--- Records for this exercise ---

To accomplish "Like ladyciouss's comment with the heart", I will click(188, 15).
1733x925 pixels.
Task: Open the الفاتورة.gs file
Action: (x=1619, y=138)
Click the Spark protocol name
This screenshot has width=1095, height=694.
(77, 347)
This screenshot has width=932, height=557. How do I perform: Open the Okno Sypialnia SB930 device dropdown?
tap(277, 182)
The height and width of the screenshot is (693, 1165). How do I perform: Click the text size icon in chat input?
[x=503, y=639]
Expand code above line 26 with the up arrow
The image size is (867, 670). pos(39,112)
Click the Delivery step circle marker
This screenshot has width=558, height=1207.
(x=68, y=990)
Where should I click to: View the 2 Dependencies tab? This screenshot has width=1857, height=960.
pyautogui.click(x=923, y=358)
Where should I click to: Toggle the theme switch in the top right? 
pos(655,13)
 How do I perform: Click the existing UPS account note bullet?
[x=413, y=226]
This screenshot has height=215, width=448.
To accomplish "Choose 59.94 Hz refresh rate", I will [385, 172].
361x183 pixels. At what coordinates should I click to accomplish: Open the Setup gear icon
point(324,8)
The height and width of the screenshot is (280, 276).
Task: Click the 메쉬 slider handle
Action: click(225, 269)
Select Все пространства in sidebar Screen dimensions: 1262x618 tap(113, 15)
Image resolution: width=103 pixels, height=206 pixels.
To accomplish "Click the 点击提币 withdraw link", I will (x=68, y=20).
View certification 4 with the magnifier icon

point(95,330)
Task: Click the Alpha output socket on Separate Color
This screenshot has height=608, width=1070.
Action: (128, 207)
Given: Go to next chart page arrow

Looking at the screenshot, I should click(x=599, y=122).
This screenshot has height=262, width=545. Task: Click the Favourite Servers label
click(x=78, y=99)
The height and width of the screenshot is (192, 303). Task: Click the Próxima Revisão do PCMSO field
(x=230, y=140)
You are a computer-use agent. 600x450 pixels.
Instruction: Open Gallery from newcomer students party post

---

◆ **Task goal**: Write every line of the entries again, word for word.

◆ **Your response**:
To accomplish "Like ladyciouss's comment with the heart", I will click(188, 15).
1733x925 pixels.
Task: Open the الفاتورة.gs file
Action: (x=1619, y=138)
Click the Spark protocol name
This screenshot has width=1095, height=694.
(77, 347)
This screenshot has width=932, height=557. How do I perform: Open the Okno Sypialnia SB930 device dropdown?
tap(277, 182)
The height and width of the screenshot is (693, 1165). How do I perform: Click the text size icon in chat input?
[x=503, y=639]
Expand code above line 26 with the up arrow
The image size is (867, 670). pos(39,112)
Click the Delivery step circle marker
This screenshot has width=558, height=1207.
(x=68, y=990)
Where should I click to: View the 2 Dependencies tab? This screenshot has width=1857, height=960.
pyautogui.click(x=923, y=358)
Where should I click to: Toggle the theme switch in the top right? 
pos(655,13)
 How do I perform: Click the existing UPS account note bullet?
[x=413, y=226]
This screenshot has height=215, width=448.
To accomplish "Choose 59.94 Hz refresh rate", I will [385, 172].
361x183 pixels. At what coordinates should I click to accomplish: Open the Setup gear icon
point(324,8)
The height and width of the screenshot is (280, 276).
Task: Click the 메쉬 slider handle
Action: click(225, 269)
Select Все пространства in sidebar Screen dimensions: 1262x618 tap(113, 15)
Image resolution: width=103 pixels, height=206 pixels.
To accomplish "Click the 点击提币 withdraw link", I will (x=68, y=20).
View certification 4 with the magnifier icon

point(95,330)
Task: Click the Alpha output socket on Separate Color
This screenshot has height=608, width=1070.
Action: (128, 207)
Given: Go to next chart page arrow

Looking at the screenshot, I should click(x=599, y=122).
This screenshot has height=262, width=545. Task: Click the Favourite Servers label
click(x=78, y=99)
The height and width of the screenshot is (192, 303). Task: Click the Próxima Revisão do PCMSO field
(x=230, y=140)
You are a computer-use agent. 600x450 pixels.
Instruction: Open Gallery from newcomer students party post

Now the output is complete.